AAJ: To talk about the European premiere here in London, obviously the Ligeti Quartet has a different configuration compared to the nine piece South West Chamber Ensemble. How have you integrated them into the work?

WLS: Well, basically the Golden Quartet can play all twenty four pieces. It's not like the record, but it has all those elements in it. So that's the first thing that's important for me: if I can't get both ensembles, then the Golden Quartet can take all three days, just us. To have a string quartet in it gives that double ensemble quality to it, and makes it more thoroughly performed. And we've done that a number of times. But just recently in D.C. I added the timpanist to it, so now Pacifica Red Coral has a string quartet, a harp, and percussionist. The only thing I'm not going to add is the flute, the clarinetist and the other double bass, because I can get everything that we have here. From time to time Anthony Davis, this brilliant artist, like last night in "JFK" bless him, he played his part, the harp part, and the flute or the clarinet part. People don't know what a fantastic job he did, but he had to play all those parts, and he does it! Because when we do it as just a quartet he plays them all. So we've got everything covered right there. With the string quartet, as here, we don't have the harp, so he's playing the piano parts and the harp parts as well.

AAJ: So they are picking up the string quartet elements?
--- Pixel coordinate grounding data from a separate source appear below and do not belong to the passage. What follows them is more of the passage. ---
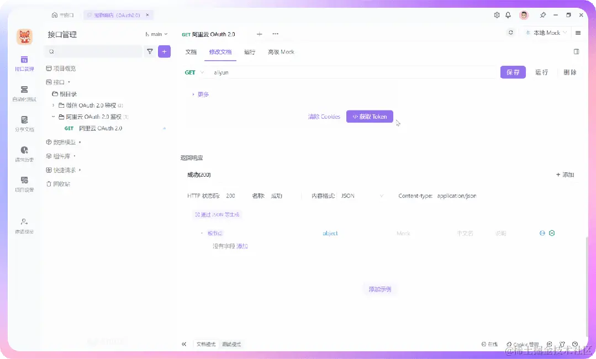The width and height of the screenshot is (596, 359).
Task: Open the 文档 tab
Action: coord(191,51)
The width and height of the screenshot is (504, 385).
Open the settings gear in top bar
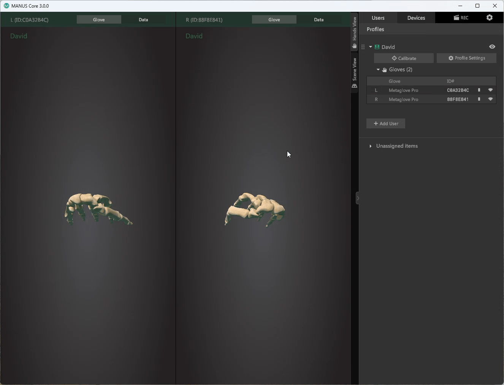[x=490, y=17]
WLS: Exactly, but he's playing those other parts. So it's a full presentation of the musical sound of Ten Freedom Summers. We don't have those three other instruments, because now we've made it so we don't need them. The premiere it was important for it to be like that [the full ensemble], but after the premiere this piece don't ever need to be recorded again. It's fixed and it's set and it's a great achievement as an object. So the version I'm playing now, people are being exposed to the same version but from a new point of view.
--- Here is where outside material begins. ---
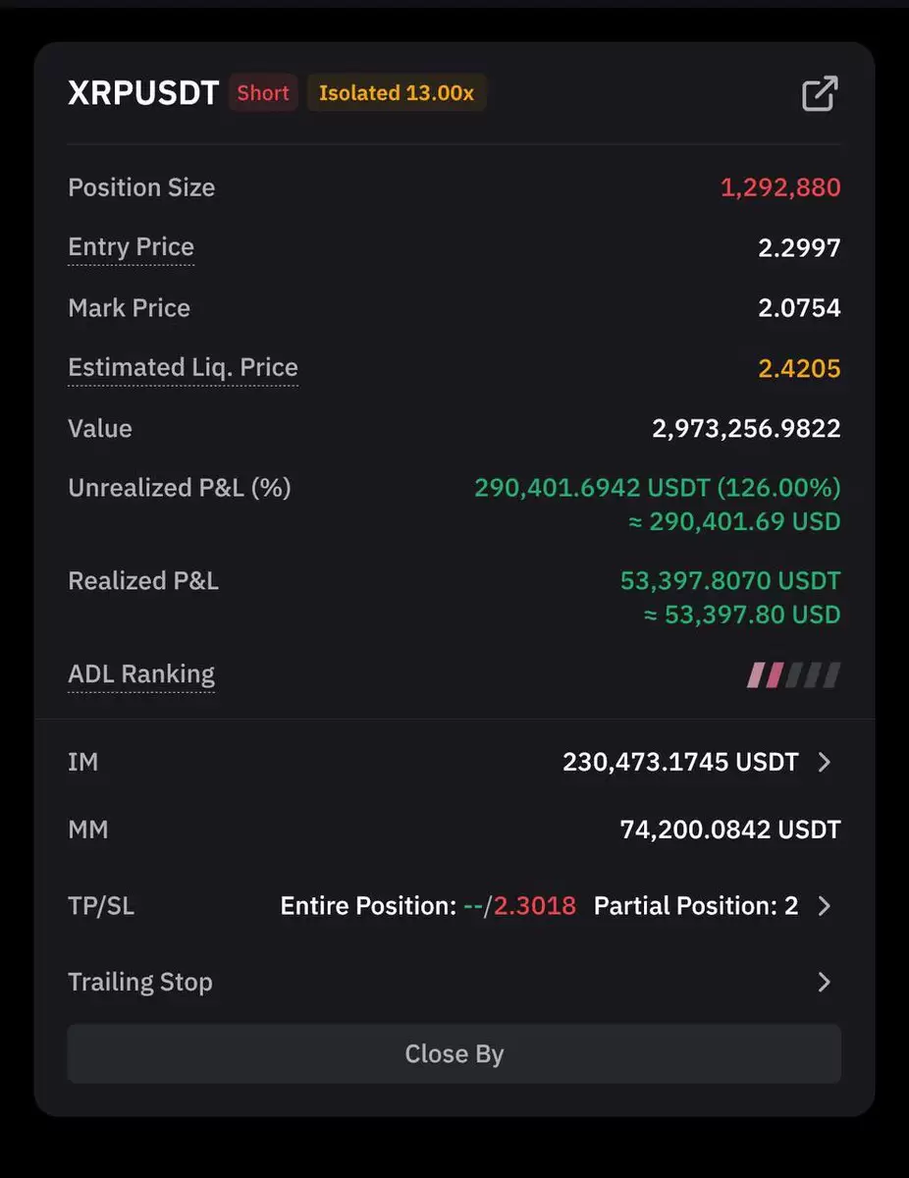
Task: Open TP/SL settings chevron
Action: pyautogui.click(x=825, y=905)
AAJ: I've listened to the recording a lot, but last night I recognized some parts but there was a lot that was different.
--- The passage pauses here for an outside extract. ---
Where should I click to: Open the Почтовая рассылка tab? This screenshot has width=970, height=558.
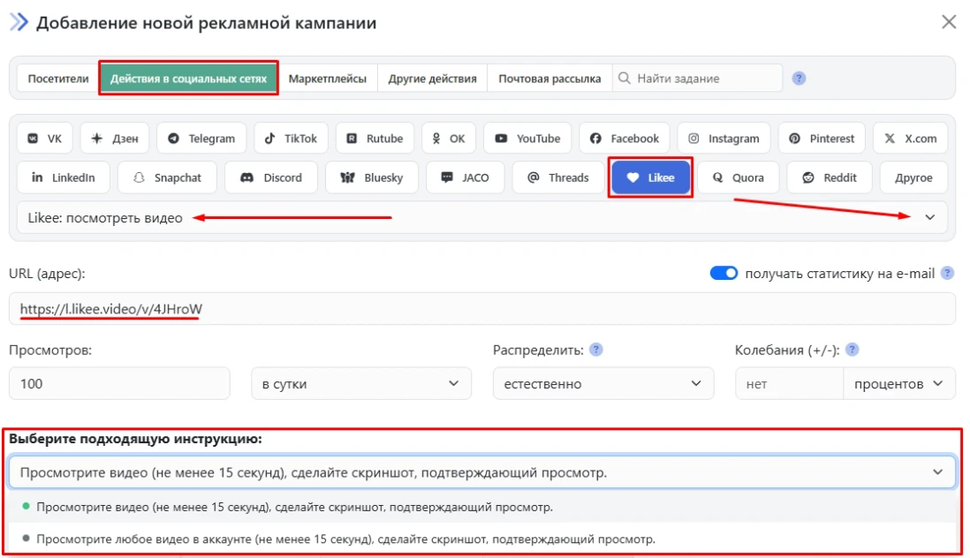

WLS: There's lots of new parts. Like for example last night, nobody knew it because I don't decide what I'm going to do before I get on stage, in "Thurgood Marshall and Brown vs Board of Education" usually we go directly from the drum and trumpet intro into the theme of the piece, but last night we opened up that entrance completely and stayed there. And then in the latter part of it after the theme we opened it up again. Usually in the second part of it we do a collective, but I brought Anthony [Davis] and John [Lindberg] into it and as a trio explored that. That's how those pieces work live. They become blown up in a very different kind of way. The unique part of it is that the person who's come there to hear it live, they get a treat. If they have the CD, they get an extra treat, because they get this version and they've got the CD version. It's not a carbon copy from the CD. That's what being creative is about.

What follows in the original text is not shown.